(WORK REQUEST) Each of the entries should be output exactly, with nothing left out.

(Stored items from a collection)
[Start of section]
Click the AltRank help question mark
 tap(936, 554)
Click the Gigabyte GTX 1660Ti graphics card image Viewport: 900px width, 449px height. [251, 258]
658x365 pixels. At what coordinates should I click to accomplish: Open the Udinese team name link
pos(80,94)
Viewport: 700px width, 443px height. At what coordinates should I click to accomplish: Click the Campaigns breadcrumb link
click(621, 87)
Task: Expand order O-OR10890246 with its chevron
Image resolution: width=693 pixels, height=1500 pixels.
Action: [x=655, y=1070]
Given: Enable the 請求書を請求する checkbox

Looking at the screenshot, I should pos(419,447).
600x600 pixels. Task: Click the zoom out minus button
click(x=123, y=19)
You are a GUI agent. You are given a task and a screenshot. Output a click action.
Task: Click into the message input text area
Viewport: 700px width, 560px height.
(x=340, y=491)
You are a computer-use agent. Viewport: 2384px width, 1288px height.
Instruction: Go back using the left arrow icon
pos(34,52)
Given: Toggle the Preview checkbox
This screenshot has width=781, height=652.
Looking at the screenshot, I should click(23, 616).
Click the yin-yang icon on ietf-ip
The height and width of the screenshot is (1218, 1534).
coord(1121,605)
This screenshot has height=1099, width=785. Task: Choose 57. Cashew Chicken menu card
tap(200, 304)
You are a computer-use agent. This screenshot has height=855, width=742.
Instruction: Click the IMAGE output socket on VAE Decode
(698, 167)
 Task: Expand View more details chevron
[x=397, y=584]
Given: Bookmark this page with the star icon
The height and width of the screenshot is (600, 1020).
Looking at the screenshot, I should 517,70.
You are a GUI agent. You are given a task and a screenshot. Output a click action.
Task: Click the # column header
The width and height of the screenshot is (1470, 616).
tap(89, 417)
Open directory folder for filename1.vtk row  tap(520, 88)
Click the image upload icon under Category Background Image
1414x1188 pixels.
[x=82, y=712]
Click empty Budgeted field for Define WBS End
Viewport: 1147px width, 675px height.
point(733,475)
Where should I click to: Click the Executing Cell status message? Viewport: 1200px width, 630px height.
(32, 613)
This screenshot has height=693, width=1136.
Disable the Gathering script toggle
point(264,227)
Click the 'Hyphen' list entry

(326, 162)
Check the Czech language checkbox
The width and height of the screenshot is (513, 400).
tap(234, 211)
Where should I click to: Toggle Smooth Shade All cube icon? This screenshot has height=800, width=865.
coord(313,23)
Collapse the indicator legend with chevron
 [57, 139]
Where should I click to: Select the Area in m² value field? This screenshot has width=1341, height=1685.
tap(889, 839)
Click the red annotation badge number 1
[End of section]
(ANSWER BELOW)
Click the AltRank help question mark
 tap(936, 554)
Click the Gigabyte GTX 1660Ti graphics card image Viewport: 900px width, 449px height. [251, 258]
658x365 pixels. At what coordinates should I click to accomplish: Open the Udinese team name link
pos(80,94)
Viewport: 700px width, 443px height. At what coordinates should I click to accomplish: Click the Campaigns breadcrumb link
click(621, 87)
Task: Expand order O-OR10890246 with its chevron
Image resolution: width=693 pixels, height=1500 pixels.
Action: [x=655, y=1070]
Given: Enable the 請求書を請求する checkbox

Looking at the screenshot, I should pos(419,447).
600x600 pixels. Task: Click the zoom out minus button
click(x=123, y=19)
You are a GUI agent. You are given a task and a screenshot. Output a click action.
Task: Click into the message input text area
Viewport: 700px width, 560px height.
(x=340, y=491)
You are a computer-use agent. Viewport: 2384px width, 1288px height.
Instruction: Go back using the left arrow icon
pos(34,52)
Given: Toggle the Preview checkbox
This screenshot has width=781, height=652.
Looking at the screenshot, I should click(23, 616).
Click the yin-yang icon on ietf-ip
The height and width of the screenshot is (1218, 1534).
coord(1121,605)
This screenshot has height=1099, width=785. Task: Choose 57. Cashew Chicken menu card
tap(200, 304)
You are a computer-use agent. This screenshot has height=855, width=742.
Instruction: Click the IMAGE output socket on VAE Decode
(698, 167)
 Task: Expand View more details chevron
[x=397, y=584]
Given: Bookmark this page with the star icon
The height and width of the screenshot is (600, 1020).
Looking at the screenshot, I should 517,70.
You are a GUI agent. You are given a task and a screenshot. Output a click action.
Task: Click the # column header
The width and height of the screenshot is (1470, 616).
tap(89, 417)
Open directory folder for filename1.vtk row  tap(520, 88)
Click the image upload icon under Category Background Image
1414x1188 pixels.
[x=82, y=712]
Click empty Budgeted field for Define WBS End
Viewport: 1147px width, 675px height.
point(733,475)
Where should I click to: Click the Executing Cell status message? Viewport: 1200px width, 630px height.
(32, 613)
This screenshot has height=693, width=1136.
Disable the Gathering script toggle
point(264,227)
Click the 'Hyphen' list entry

(326, 162)
Check the Czech language checkbox
The width and height of the screenshot is (513, 400).
tap(234, 211)
Where should I click to: Toggle Smooth Shade All cube icon? This screenshot has height=800, width=865.
coord(313,23)
Collapse the indicator legend with chevron
 [57, 139]
Where should I click to: Select the Area in m² value field? This screenshot has width=1341, height=1685.
tap(889, 839)
Click the red annotation badge number 1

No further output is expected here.